Hans-Olaf Henkel’s
piece in today’s Financial Times is making waves. O
kay, Henkel is an odious man, but my view, which was once considered borderline crazy, is now getting more serious consideration. The Germans were willing to go into a currency union because by construction that agreement removed the weapon exchange rate depreciation from its competitors. German real wage discipline, labor productivity gains, and engineering innovation could not be undercut at the stroke of a pen. Recall that there are basically 3 Germanys:
Germany #1 being the Bundesbank and “finanzkapital”, which retains huge phobias about the recurrence of Weimar-style hyperinflation, and retains an almost theological belief in “sound money”. It is the Germany of closet gold bugs and Austrian economists, who believe in hard money, “responsible” fiscal policy and the like, and who were basically always antithetical to the euro as a big and broad union. Then you had the “Europeanists”, led by Kohl who essentially argued that you solve the “German problem” by binding Germany ever more fully into a pan-European framework, the currency union being a key part of that. The swing vote was Germany #3, Industrial Germany which bought into the idea of the currency union precisely because it locked Germany’s industrial competitors at a fixed exchange and removed the expedient of devaluation.
It seems to me, however, that the swing vote is beginning to have 2nd thoughts, as they wrongly consider the “costs” to the country through these repeated bailouts. This concern seems to be overriding the obvious benefits of having “profligate” Mediterranean countries buying yet more German imports. It is striking to me that Henkel, a big player in the German industrial complex, is now leading the charge for withdrawal. It might suggest that an important political dynamic in Germany has shifted. German policy makers would have to conclude there is no plausible exchange rate for the Neuro and the Pseudo (or Soro?) that would cause a problem for their current account surplus and their export led growth strategy. Or they would have to conclude that is the “least worst” option given the political backlash of more subsidized loans to Greece, Portugal, etc.

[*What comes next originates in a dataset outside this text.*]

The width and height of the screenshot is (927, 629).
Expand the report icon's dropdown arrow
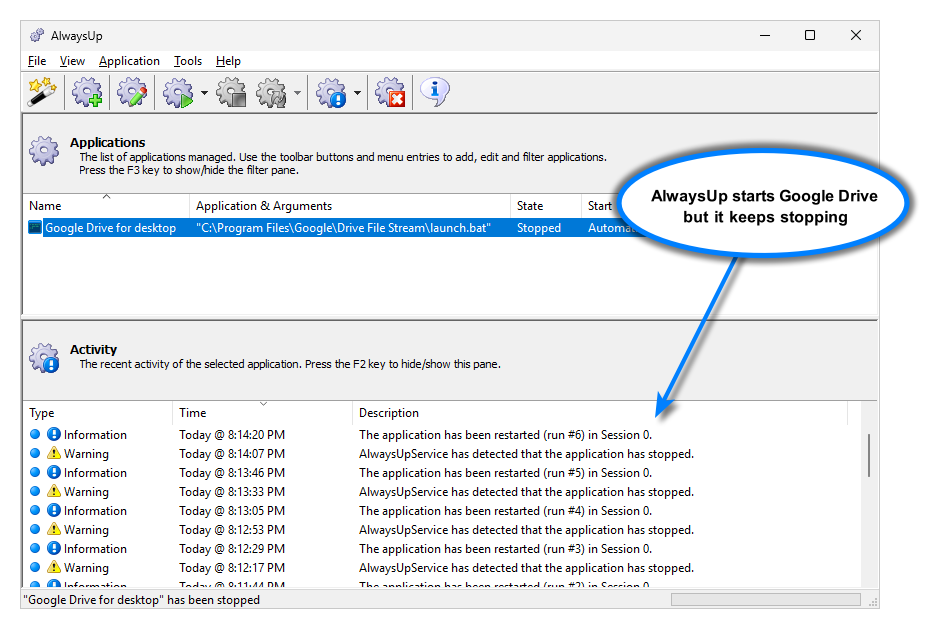[357, 92]
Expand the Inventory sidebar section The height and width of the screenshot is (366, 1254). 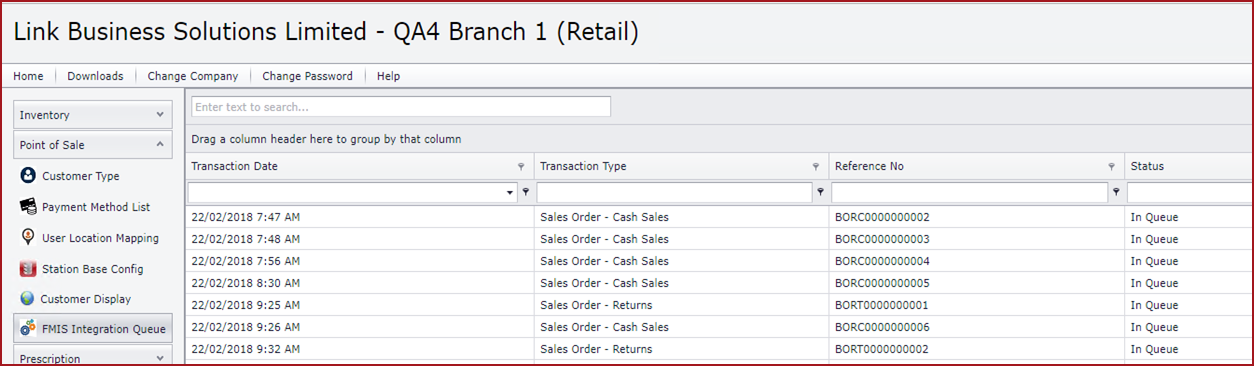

The other point is this: Multinationals don’t care about where demand comes from as long as it is increasing somewhere and they are allowed to go after it. Labor arbitrage is the additional icing on the cake. So policies that build unsustainable imbalances between countries and have bad social outcomes are fine with them as long as they can roam the globe freely to take advantage of the demand wherever it pops up.
This probably remains true so long as the ultimate price of these polices don’t get shared with the multinational (in the form of taxation or additional regulation). So far the multinationals have it good in that costs are falling disproportionately on others. That could well change if there was a “solidarity” tax imposed on profits instead of the populace.